D’autres biomarqueurs, diagnostiques et d’orientation clinique sont également nécessaires. Les tests de microcaillots, profils immunologiques et autres orientations diagnostiques serviraient aussi pour les pathologies proches ou associées, selon les mécanismes communs. Des tests permettant d’évaluer et prévenir certains risques suite à l’infection (ex: complément pour la tromboinflammation et les risques cardiovasculaires) sont également nécessaires.

 

=> Tests et traitements préventifs en cas de contamination : nous demandons la possibilité pour toustes de se tester en PoC-NAT (de type « PlusLife », à amplification isotherme rapide (30 minutes) dans des centres “test and treat” dédiés, et, pour toutes les personnes souffrant de maladies chroniques invalidantes (à risque augmenté de décès / séquelles / COVID Long) le souhaitant et le pouvant, un accès simplifié sur place aux antiviraux disponibles.
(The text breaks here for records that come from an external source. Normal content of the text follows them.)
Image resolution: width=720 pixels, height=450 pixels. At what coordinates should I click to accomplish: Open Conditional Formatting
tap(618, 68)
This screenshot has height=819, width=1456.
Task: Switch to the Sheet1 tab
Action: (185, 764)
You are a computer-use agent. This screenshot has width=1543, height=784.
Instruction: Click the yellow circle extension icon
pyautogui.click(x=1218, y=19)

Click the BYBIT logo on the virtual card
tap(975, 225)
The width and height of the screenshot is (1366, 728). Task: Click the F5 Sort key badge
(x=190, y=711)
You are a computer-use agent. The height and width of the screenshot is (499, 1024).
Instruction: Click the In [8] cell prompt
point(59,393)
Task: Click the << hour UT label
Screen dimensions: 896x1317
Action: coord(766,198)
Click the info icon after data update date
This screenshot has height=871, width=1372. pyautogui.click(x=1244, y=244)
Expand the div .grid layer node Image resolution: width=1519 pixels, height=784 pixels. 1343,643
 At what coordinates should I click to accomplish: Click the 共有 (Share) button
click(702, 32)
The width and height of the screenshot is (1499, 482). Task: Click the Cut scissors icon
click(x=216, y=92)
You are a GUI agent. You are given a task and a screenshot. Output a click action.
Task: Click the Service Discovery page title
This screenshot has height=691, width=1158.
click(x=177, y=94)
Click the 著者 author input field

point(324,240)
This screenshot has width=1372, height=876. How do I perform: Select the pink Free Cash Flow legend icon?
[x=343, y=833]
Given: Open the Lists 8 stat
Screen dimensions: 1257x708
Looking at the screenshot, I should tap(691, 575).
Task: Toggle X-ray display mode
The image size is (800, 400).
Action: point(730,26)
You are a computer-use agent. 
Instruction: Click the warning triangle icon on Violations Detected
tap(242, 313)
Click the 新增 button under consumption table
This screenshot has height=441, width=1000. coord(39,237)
Il faut maintenant commencer la prévention du COVID Long et de ses effets décalés. L’accès aux antiviraux ne devrait pas être inégalitaire. Aujourd’hui certains malades chroniques bien suivis ont une ordonnance ou une boîte d’antiviraux à la maison en cas de contamination, d’autres n’arrivent pas à l’obtenir dans les 5 jours. Obtenir ces traitements ne devrait pas représenter une “quête” lors d’une contamination, notamment pour des personnes déjà précarisées par un handicap. Ceci pourrait aussi contribuer à “atténuer le fardeau des hospitalisations, faciliter la prophylaxie post-exposition, réduire les séquelles post-COVID-19”, selon les conclusions de cette étude. Certaines molécules en développement ou en cours d’approbation présentent moins de contre-indications ou d’interactions médicamenteuses, ce qui permettrait de pouvoir les délivrer à des personnes à haut risque (immunodéprimées notamment) qui n’ont toujours pas d’option de traitement d’urgence aisément accessible en France. 

 

=> Bien sûr, pour toustes : De la prévention, de la prévention, de la prévention (air pur, FFP2, UV-C, information scientifique au public). La prévention des ré-infections devrait faire partie du traitement.

 

L’attentisme et le fatalisme viral ne se justifient plus au vu de la littérature scientifique. Il faut un plan d’urgence, un déblocage de moyens, des procédures simplifiées, des auditions publiques, comme elles ont pu avoir lieu au Sénat américain cette année. La recherche doit s’orienter enfin vers de vrais traitements préventifs et curatifs : les malades chroniques en général et les patient-es COVID Long en particulier ont besoin de tout ceci pour HIER.